◆ **WHAT TO DO**: A copy is needed of each line in the records that has the word "name".
──────── DATASET ENTRIES ────────
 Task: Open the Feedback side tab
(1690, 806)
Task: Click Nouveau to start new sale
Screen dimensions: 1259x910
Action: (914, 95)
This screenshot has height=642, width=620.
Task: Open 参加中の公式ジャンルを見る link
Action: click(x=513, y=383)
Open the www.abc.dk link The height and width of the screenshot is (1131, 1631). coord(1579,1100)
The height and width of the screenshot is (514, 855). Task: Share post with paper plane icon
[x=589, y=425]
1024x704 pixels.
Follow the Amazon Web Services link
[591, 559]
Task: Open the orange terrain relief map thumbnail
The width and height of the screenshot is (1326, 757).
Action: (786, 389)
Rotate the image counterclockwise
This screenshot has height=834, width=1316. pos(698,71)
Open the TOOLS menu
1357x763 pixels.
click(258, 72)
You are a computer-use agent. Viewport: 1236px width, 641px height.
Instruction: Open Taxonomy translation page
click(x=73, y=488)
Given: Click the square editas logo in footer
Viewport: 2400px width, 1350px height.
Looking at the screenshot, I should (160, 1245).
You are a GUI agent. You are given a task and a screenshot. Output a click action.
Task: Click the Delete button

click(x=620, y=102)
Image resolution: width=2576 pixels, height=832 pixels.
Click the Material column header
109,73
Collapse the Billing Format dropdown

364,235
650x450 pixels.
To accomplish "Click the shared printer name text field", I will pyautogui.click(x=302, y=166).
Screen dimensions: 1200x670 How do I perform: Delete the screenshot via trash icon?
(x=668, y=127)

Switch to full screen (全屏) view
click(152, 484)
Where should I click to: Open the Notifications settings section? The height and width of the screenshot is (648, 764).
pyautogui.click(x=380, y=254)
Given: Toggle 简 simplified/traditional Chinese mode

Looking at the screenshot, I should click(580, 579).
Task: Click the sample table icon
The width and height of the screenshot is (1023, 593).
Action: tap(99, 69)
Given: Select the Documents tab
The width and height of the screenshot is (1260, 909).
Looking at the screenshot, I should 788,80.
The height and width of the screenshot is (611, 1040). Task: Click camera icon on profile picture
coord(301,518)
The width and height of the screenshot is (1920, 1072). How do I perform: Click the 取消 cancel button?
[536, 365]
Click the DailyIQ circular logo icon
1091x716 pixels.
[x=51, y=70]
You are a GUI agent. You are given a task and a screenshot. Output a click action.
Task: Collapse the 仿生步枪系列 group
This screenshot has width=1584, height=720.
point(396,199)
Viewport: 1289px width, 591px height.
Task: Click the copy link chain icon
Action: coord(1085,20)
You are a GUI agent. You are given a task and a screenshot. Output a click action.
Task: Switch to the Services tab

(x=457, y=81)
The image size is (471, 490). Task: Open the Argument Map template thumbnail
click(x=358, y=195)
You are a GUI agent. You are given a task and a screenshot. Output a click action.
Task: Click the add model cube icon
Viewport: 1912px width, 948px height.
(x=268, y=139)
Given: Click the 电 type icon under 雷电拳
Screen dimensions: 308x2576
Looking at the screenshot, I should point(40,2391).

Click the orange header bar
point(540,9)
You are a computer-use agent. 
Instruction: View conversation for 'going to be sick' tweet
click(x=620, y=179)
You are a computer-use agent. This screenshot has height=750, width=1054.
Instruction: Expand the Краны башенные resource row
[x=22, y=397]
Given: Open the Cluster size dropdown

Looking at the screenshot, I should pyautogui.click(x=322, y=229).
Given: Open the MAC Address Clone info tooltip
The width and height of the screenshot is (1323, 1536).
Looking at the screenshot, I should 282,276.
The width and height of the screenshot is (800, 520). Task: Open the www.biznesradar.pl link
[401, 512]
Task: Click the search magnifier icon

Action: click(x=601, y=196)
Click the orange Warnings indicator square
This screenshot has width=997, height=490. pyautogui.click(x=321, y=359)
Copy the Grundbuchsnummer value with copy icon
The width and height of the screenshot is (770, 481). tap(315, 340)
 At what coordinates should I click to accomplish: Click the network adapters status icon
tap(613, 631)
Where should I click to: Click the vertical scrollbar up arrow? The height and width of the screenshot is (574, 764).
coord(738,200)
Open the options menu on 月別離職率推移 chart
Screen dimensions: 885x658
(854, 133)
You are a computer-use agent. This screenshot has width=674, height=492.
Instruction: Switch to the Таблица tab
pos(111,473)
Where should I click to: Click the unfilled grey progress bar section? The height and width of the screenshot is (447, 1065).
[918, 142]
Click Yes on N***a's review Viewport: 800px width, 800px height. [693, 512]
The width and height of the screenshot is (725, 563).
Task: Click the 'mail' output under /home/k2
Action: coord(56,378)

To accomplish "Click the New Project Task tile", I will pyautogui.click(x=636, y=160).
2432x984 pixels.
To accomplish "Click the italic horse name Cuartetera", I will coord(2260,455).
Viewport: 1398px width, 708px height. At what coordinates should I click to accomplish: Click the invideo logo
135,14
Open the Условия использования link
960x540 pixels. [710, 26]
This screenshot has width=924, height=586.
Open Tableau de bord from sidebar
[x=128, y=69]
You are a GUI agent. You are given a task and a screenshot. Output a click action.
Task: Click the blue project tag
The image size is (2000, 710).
────────
◆ **RESPONSE TO THE TASK**:
To accomplish "Click the shared printer name text field", I will pyautogui.click(x=302, y=166).
To accomplish "Click the italic horse name Cuartetera", I will coord(2260,455).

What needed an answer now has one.